Podem prometer pagar o big mac, meu ingresso e a sobremesa no amor aos pedaços, mas se for terror, não vou de jeito nenhum. Meus olhos não possuem qualquer relação de amizade com cenas de gente serrando a própria perna, adolescentes possessas por demônios que caçoam do exorcista esforçado ou bonecos com faquinhas afiadas brincando de repartir a cabeça de alguém em duas lindas e simétricas partes. Não amo muito tudo isso! rs
Creio que se tivesse vivido na Grécia, berço dos soberanos dramas universais, não perderia uma peça (apesar que aqui em São Paulo há ótimos lugares para se assistir um bom espetáculo e eu nunca vou rs)
Mas enfim, já disse o essencial deste texto, que amo filmes, principalmente os assistidos no cinema.
E porque amo filmes? O que acontece comigo?
Afirmar que experimento a catarse seria exagero, porém sempre sou tomado por emoções que me levam as lágrimas, risos e reflexões. E sondando-me busquei entender quais coisas me fascinam no enredo, nas personagens, no cenário, nas falas e na ação.
Preparado estava para algumas horas de pesquisa intelectual, porém em pouco tempo desvendei o mistério. O que mais me atrai é o milagre da transformação (claro que mais coisas, mas principamente isso).
Sinto o coração apertar, os olhos umidecerem, os pensamentos se enternecerem e a vida jorrar livre por todos os caminhos existentes em meu espírito.
Como é incrível ver o tolo num instante de sabedoria. O egoísta estendendo a mão. O amargurado abraçar liberando perdão. O excluído encontrar amigos. O sozinho dar aquele beijo. A esquecida receber a coroa de rainha do baile. A considerada megera demonstrar aos outros que sabe amar. O injustiçado ser absolvido. O triste alegrar-se. O solitário acenar para vida agradecendo a família que recebeu. O desajustado tendo uma segunda chance.

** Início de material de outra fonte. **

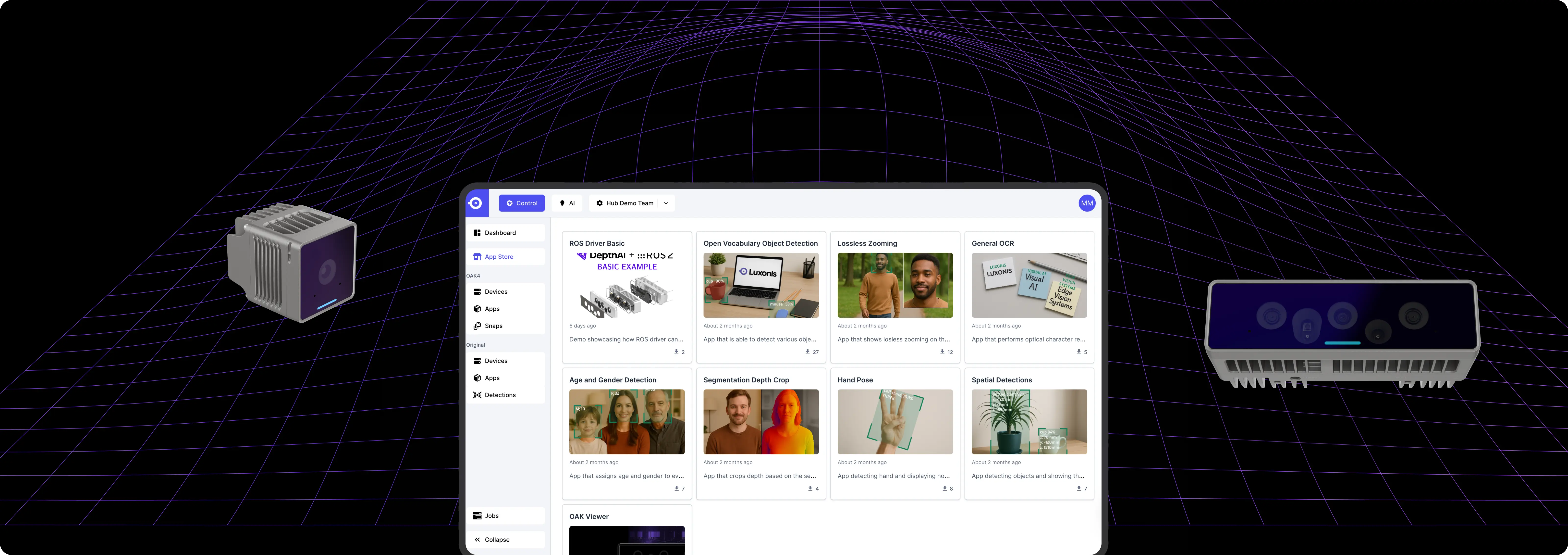Select the Age and Gender Detection thumbnail

[x=626, y=422]
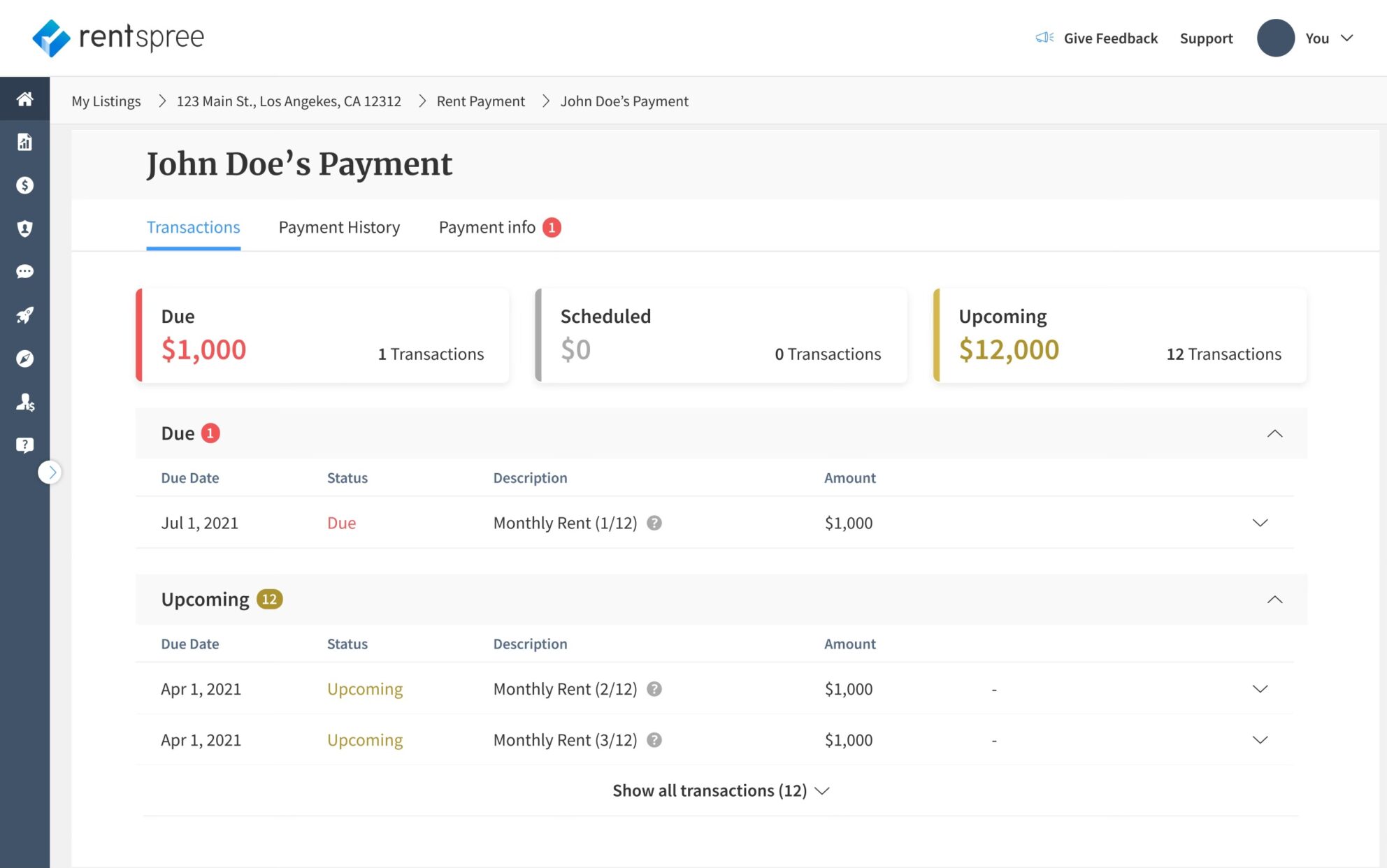Screen dimensions: 1387x868
Task: Show all transactions (12)
Action: (x=720, y=790)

Amo as transformações. As esperanças. A renovação.
O quarto vazio novamente preenchido pela voz da criança que sofria num hospital. A mesa que outrora foi testemunha de brigas entre pai e filho, “escutando” o sussuro dito ternamente “me perdoe filho, é bom ter você de volta”.
Sou atingido pela verdade encenada. Pelo rude que pouco a pouco perde o carinho de quem ama. O rebelde que apenas precisava de um bom amigo por perto. O gentil que com toda a sua gentileza não consegue o olhar da lider de torcida. Entretando. Intimamente ligado a todos estes momentos, há sempre os fios da transformação, que fazem com que a tessitura da vida ganhe outras cores, quando tudo parecia terminar em cinza.
Não fecho os olhos para verdade. Não ignoro a realidade de todos os dias. Não perco de vista a beleza que existe longe das camêras. Mas como aprendo com cada sentimento que me belisca a alma enquanto reajo as palavras incríveis na boca de gente que nem conheço, mas que conseguem ter na voz e na face os meus próprios anseios e sonhos.
Nós podemos viver a transformação. Podemos ser moldados. Podemos nos aventurar neste labirinto do tempo e reencontrar virtudes perdidas. Podemos voltar a sorrir. Podemos emocionar a platéia. Podemos chorar. Podemos ser tocados pela mão da verdade e assim revelarmos ao mundo o valor que o sangue de Jesus nos deu.
O que será que assistirei semana que vem rsrs (ou na outra semana rs) – Aceito indicações!!!